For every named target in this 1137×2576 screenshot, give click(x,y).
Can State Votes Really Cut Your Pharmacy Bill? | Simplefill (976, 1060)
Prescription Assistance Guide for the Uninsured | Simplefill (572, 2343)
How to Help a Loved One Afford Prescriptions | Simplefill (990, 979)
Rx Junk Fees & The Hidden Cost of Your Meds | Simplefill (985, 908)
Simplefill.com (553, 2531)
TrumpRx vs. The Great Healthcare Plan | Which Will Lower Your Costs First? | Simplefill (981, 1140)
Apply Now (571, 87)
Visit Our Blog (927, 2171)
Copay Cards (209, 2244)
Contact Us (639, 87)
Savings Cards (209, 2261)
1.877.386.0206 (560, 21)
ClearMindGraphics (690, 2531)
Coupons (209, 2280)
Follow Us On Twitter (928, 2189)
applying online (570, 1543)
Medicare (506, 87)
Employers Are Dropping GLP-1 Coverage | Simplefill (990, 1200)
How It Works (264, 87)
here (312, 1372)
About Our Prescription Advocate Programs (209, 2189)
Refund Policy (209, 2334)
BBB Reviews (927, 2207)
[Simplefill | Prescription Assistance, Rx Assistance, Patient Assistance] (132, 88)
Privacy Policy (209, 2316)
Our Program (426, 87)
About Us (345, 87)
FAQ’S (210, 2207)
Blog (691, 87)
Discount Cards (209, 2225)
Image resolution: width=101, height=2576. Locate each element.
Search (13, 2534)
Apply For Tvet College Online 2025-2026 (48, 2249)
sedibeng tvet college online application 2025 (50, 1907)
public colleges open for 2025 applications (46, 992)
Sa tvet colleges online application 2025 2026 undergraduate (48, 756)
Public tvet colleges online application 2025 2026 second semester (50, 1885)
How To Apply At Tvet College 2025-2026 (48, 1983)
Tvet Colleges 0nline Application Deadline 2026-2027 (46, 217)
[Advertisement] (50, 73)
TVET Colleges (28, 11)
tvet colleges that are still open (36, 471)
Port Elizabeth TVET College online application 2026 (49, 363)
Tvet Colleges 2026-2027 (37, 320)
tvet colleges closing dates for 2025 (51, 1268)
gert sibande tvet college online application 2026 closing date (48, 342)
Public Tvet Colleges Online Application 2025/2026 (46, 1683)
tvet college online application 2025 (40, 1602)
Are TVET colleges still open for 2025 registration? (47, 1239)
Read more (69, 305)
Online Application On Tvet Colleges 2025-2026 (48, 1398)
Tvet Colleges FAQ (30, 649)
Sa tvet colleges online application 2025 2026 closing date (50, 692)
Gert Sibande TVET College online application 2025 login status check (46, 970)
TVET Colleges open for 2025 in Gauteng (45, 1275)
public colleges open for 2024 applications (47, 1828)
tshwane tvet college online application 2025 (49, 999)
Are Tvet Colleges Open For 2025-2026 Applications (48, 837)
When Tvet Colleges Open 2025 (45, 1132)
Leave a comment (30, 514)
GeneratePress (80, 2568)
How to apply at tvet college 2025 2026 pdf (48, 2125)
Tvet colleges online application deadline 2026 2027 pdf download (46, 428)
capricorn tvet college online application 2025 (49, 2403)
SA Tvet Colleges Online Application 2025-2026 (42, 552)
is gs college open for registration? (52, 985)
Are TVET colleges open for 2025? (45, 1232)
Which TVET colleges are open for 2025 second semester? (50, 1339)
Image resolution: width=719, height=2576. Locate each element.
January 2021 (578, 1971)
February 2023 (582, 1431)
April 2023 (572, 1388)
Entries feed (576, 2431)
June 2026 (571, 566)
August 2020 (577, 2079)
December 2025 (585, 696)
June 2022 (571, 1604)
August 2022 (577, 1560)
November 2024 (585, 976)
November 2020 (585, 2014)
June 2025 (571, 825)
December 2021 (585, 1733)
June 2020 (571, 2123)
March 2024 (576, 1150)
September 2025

═══

**Aim of the exercise:**
All lines above from the one containing "Blog (691, 87)" to the one containing "Tvet Colleges FAQ (30, 649)" must be repeated exactly, both lines included, and no others.

**The answer:**
Blog (691, 87)
Discount Cards (209, 2225)
Image resolution: width=101, height=2576. Locate each element.
Search (13, 2534)
Apply For Tvet College Online 2025-2026 (48, 2249)
sedibeng tvet college online application 2025 (50, 1907)
public colleges open for 2025 applications (46, 992)
Sa tvet colleges online application 2025 2026 undergraduate (48, 756)
Public tvet colleges online application 2025 2026 second semester (50, 1885)
How To Apply At Tvet College 2025-2026 (48, 1983)
Tvet Colleges 0nline Application Deadline 2026-2027 (46, 217)
[Advertisement] (50, 73)
TVET Colleges (28, 11)
tvet colleges that are still open (36, 471)
Port Elizabeth TVET College online application 2026 (49, 363)
Tvet Colleges 2026-2027 (37, 320)
tvet colleges closing dates for 2025 (51, 1268)
gert sibande tvet college online application 2026 closing date (48, 342)
Public Tvet Colleges Online Application 2025/2026 (46, 1683)
tvet college online application 2025 (40, 1602)
Are TVET colleges still open for 2025 registration? (47, 1239)
Read more (69, 305)
Online Application On Tvet Colleges 2025-2026 (48, 1398)
Tvet Colleges FAQ (30, 649)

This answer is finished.